▶ **Work order**
Set down every entry once more, exactly as it appears.

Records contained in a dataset
Segment Open
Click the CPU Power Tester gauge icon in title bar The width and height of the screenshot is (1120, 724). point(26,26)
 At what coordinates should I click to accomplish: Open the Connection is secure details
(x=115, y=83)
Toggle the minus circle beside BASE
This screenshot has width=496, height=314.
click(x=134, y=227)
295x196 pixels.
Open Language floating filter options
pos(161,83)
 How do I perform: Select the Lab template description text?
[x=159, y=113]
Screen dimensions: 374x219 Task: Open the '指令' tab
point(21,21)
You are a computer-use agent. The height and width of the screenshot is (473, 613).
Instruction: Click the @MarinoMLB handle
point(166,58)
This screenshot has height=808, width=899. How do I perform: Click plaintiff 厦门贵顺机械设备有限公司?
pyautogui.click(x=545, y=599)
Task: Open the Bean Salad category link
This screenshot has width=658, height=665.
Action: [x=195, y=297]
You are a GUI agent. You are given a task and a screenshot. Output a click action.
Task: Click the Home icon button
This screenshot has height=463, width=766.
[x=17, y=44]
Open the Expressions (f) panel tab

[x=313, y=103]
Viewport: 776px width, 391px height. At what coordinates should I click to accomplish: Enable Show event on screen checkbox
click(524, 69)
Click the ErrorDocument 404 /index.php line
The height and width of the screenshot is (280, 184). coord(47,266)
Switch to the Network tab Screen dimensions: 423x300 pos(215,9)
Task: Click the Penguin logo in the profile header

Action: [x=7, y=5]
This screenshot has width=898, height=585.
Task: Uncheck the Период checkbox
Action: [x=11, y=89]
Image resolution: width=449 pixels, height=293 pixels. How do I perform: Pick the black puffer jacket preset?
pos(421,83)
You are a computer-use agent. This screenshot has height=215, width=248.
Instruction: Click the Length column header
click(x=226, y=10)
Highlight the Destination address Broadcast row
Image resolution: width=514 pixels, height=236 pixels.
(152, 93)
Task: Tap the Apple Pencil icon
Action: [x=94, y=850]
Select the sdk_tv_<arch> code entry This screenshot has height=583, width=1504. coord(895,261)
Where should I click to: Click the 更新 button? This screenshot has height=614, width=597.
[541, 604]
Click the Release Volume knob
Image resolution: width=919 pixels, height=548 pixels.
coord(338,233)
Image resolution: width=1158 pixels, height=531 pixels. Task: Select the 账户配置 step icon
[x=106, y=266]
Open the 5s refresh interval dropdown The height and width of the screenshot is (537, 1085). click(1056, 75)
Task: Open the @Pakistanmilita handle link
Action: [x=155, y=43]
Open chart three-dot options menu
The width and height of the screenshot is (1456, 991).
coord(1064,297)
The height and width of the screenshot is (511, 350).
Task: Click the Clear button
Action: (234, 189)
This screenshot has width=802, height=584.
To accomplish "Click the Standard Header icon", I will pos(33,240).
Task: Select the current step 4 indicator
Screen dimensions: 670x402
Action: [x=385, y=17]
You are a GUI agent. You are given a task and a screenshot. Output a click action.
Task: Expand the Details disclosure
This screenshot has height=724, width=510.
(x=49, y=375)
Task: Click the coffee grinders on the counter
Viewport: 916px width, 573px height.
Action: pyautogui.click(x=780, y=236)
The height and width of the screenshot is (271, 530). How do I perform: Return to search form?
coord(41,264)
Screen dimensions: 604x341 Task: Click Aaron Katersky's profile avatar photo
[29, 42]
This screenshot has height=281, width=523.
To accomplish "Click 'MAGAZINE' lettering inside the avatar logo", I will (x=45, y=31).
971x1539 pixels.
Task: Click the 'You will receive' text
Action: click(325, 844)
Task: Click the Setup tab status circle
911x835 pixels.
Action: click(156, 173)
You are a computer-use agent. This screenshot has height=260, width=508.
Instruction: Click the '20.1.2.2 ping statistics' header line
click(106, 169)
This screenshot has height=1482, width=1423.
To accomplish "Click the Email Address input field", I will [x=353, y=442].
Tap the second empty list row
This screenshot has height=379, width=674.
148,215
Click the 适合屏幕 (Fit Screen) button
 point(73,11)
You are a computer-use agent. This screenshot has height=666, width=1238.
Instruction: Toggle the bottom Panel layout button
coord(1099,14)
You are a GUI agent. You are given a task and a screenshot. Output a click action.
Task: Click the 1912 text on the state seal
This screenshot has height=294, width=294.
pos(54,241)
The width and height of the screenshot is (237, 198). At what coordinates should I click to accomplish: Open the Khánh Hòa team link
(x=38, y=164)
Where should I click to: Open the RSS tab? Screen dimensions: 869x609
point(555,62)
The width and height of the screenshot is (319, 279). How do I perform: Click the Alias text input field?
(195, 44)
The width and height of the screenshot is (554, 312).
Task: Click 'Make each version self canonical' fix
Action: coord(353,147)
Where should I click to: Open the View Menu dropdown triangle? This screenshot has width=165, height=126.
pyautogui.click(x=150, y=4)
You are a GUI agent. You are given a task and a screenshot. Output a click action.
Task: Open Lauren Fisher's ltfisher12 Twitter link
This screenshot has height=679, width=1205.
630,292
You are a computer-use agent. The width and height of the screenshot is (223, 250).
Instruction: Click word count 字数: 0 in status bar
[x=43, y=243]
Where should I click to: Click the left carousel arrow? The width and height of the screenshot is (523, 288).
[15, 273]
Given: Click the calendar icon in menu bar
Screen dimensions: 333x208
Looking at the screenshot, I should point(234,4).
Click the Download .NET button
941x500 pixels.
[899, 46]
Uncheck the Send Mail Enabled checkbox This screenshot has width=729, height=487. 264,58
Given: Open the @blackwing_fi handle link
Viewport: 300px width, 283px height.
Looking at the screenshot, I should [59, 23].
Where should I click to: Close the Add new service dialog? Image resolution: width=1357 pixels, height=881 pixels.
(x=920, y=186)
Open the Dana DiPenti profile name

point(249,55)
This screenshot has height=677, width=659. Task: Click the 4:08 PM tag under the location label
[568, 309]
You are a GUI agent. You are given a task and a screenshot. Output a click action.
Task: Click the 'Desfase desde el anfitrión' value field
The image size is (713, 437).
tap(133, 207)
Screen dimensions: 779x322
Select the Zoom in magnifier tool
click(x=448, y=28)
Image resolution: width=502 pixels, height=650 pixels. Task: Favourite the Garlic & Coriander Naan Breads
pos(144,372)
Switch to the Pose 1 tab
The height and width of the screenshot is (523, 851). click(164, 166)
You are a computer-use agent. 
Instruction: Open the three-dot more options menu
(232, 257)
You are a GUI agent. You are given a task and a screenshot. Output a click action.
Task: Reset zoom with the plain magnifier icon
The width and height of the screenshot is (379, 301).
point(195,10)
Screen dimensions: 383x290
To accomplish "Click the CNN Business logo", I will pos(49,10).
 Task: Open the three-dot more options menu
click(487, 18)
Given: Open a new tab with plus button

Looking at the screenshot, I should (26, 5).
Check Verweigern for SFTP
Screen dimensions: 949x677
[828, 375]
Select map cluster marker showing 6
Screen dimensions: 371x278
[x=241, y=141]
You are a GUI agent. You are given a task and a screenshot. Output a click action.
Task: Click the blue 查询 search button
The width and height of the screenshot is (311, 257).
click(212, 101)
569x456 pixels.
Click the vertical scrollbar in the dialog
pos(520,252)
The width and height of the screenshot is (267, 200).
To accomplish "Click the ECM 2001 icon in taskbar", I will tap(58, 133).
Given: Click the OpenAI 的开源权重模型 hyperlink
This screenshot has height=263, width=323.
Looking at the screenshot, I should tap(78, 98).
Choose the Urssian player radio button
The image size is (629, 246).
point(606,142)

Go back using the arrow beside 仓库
Segment Closed
▶ **Task solution**
Click the CPU Power Tester gauge icon in title bar The width and height of the screenshot is (1120, 724). point(26,26)
 At what coordinates should I click to accomplish: Open the Connection is secure details
(x=115, y=83)
Toggle the minus circle beside BASE
This screenshot has width=496, height=314.
click(x=134, y=227)
295x196 pixels.
Open Language floating filter options
pos(161,83)
 How do I perform: Select the Lab template description text?
[x=159, y=113]
Screen dimensions: 374x219 Task: Open the '指令' tab
point(21,21)
You are a computer-use agent. The height and width of the screenshot is (473, 613).
Instruction: Click the @MarinoMLB handle
point(166,58)
This screenshot has height=808, width=899. How do I perform: Click plaintiff 厦门贵顺机械设备有限公司?
pyautogui.click(x=545, y=599)
Task: Open the Bean Salad category link
This screenshot has width=658, height=665.
Action: [x=195, y=297]
You are a GUI agent. You are given a task and a screenshot. Output a click action.
Task: Click the Home icon button
This screenshot has height=463, width=766.
[x=17, y=44]
Open the Expressions (f) panel tab

[x=313, y=103]
Viewport: 776px width, 391px height. At what coordinates should I click to accomplish: Enable Show event on screen checkbox
click(524, 69)
Click the ErrorDocument 404 /index.php line
The height and width of the screenshot is (280, 184). coord(47,266)
Switch to the Network tab Screen dimensions: 423x300 pos(215,9)
Task: Click the Penguin logo in the profile header

Action: [x=7, y=5]
This screenshot has width=898, height=585.
Task: Uncheck the Период checkbox
Action: [x=11, y=89]
Image resolution: width=449 pixels, height=293 pixels. How do I perform: Pick the black puffer jacket preset?
pos(421,83)
You are a computer-use agent. This screenshot has height=215, width=248.
Instruction: Click the Length column header
click(x=226, y=10)
Highlight the Destination address Broadcast row
Image resolution: width=514 pixels, height=236 pixels.
(152, 93)
Task: Tap the Apple Pencil icon
Action: [x=94, y=850]
Select the sdk_tv_<arch> code entry This screenshot has height=583, width=1504. coord(895,261)
Where should I click to: Click the 更新 button? This screenshot has height=614, width=597.
[541, 604]
Click the Release Volume knob
Image resolution: width=919 pixels, height=548 pixels.
coord(338,233)
Image resolution: width=1158 pixels, height=531 pixels. Task: Select the 账户配置 step icon
[x=106, y=266]
Open the 5s refresh interval dropdown The height and width of the screenshot is (537, 1085). click(1056, 75)
Task: Open the @Pakistanmilita handle link
Action: [x=155, y=43]
Open chart three-dot options menu
The width and height of the screenshot is (1456, 991).
coord(1064,297)
The height and width of the screenshot is (511, 350).
Task: Click the Clear button
Action: (234, 189)
This screenshot has width=802, height=584.
To accomplish "Click the Standard Header icon", I will pos(33,240).
Task: Select the current step 4 indicator
Screen dimensions: 670x402
Action: [x=385, y=17]
You are a GUI agent. You are given a task and a screenshot. Output a click action.
Task: Expand the Details disclosure
This screenshot has height=724, width=510.
(x=49, y=375)
Task: Click the coffee grinders on the counter
Viewport: 916px width, 573px height.
Action: pyautogui.click(x=780, y=236)
The height and width of the screenshot is (271, 530). How do I perform: Return to search form?
coord(41,264)
Screen dimensions: 604x341 Task: Click Aaron Katersky's profile avatar photo
[29, 42]
This screenshot has height=281, width=523.
To accomplish "Click 'MAGAZINE' lettering inside the avatar logo", I will (x=45, y=31).
971x1539 pixels.
Task: Click the 'You will receive' text
Action: click(325, 844)
Task: Click the Setup tab status circle
911x835 pixels.
Action: click(156, 173)
You are a computer-use agent. This screenshot has height=260, width=508.
Instruction: Click the '20.1.2.2 ping statistics' header line
click(106, 169)
This screenshot has height=1482, width=1423.
To accomplish "Click the Email Address input field", I will [x=353, y=442].
Tap the second empty list row
This screenshot has height=379, width=674.
148,215
Click the 适合屏幕 (Fit Screen) button
 point(73,11)
You are a computer-use agent. This screenshot has height=666, width=1238.
Instruction: Toggle the bottom Panel layout button
coord(1099,14)
You are a GUI agent. You are given a task and a screenshot. Output a click action.
Task: Click the 1912 text on the state seal
This screenshot has height=294, width=294.
pos(54,241)
The width and height of the screenshot is (237, 198). At what coordinates should I click to accomplish: Open the Khánh Hòa team link
(x=38, y=164)
Where should I click to: Open the RSS tab? Screen dimensions: 869x609
point(555,62)
The width and height of the screenshot is (319, 279). How do I perform: Click the Alias text input field?
(195, 44)
The width and height of the screenshot is (554, 312).
Task: Click 'Make each version self canonical' fix
Action: coord(353,147)
Where should I click to: Open the View Menu dropdown triangle? This screenshot has width=165, height=126.
pyautogui.click(x=150, y=4)
You are a GUI agent. You are given a task and a screenshot. Output a click action.
Task: Open Lauren Fisher's ltfisher12 Twitter link
This screenshot has height=679, width=1205.
630,292
You are a computer-use agent. The width and height of the screenshot is (223, 250).
Instruction: Click word count 字数: 0 in status bar
[x=43, y=243]
Where should I click to: Click the left carousel arrow? The width and height of the screenshot is (523, 288).
[15, 273]
Given: Click the calendar icon in menu bar
Screen dimensions: 333x208
Looking at the screenshot, I should point(234,4).
Click the Download .NET button
941x500 pixels.
[899, 46]
Uncheck the Send Mail Enabled checkbox This screenshot has width=729, height=487. 264,58
Given: Open the @blackwing_fi handle link
Viewport: 300px width, 283px height.
Looking at the screenshot, I should [59, 23].
Where should I click to: Close the Add new service dialog? Image resolution: width=1357 pixels, height=881 pixels.
(x=920, y=186)
Open the Dana DiPenti profile name

point(249,55)
This screenshot has height=677, width=659. Task: Click the 4:08 PM tag under the location label
[568, 309]
You are a GUI agent. You are given a task and a screenshot. Output a click action.
Task: Click the 'Desfase desde el anfitrión' value field
The image size is (713, 437).
tap(133, 207)
Screen dimensions: 779x322
Select the Zoom in magnifier tool
click(x=448, y=28)
Image resolution: width=502 pixels, height=650 pixels. Task: Favourite the Garlic & Coriander Naan Breads
pos(144,372)
Switch to the Pose 1 tab
The height and width of the screenshot is (523, 851). click(164, 166)
You are a computer-use agent. 
Instruction: Open the three-dot more options menu
(232, 257)
You are a GUI agent. You are given a task and a screenshot. Output a click action.
Task: Reset zoom with the plain magnifier icon
The width and height of the screenshot is (379, 301).
point(195,10)
Screen dimensions: 383x290
To accomplish "Click the CNN Business logo", I will pos(49,10).
 Task: Open the three-dot more options menu
click(487, 18)
Given: Open a new tab with plus button

Looking at the screenshot, I should (26, 5).
Check Verweigern for SFTP
Screen dimensions: 949x677
[828, 375]
Select map cluster marker showing 6
Screen dimensions: 371x278
[x=241, y=141]
You are a GUI agent. You are given a task and a screenshot. Output a click action.
Task: Click the blue 查询 search button
The width and height of the screenshot is (311, 257).
click(212, 101)
569x456 pixels.
Click the vertical scrollbar in the dialog
pos(520,252)
The width and height of the screenshot is (267, 200).
To accomplish "Click the ECM 2001 icon in taskbar", I will tap(58, 133).
Given: Click the OpenAI 的开源权重模型 hyperlink
This screenshot has height=263, width=323.
Looking at the screenshot, I should tap(78, 98).
Choose the Urssian player radio button
The image size is (629, 246).
point(606,142)

Go back using the arrow beside 仓库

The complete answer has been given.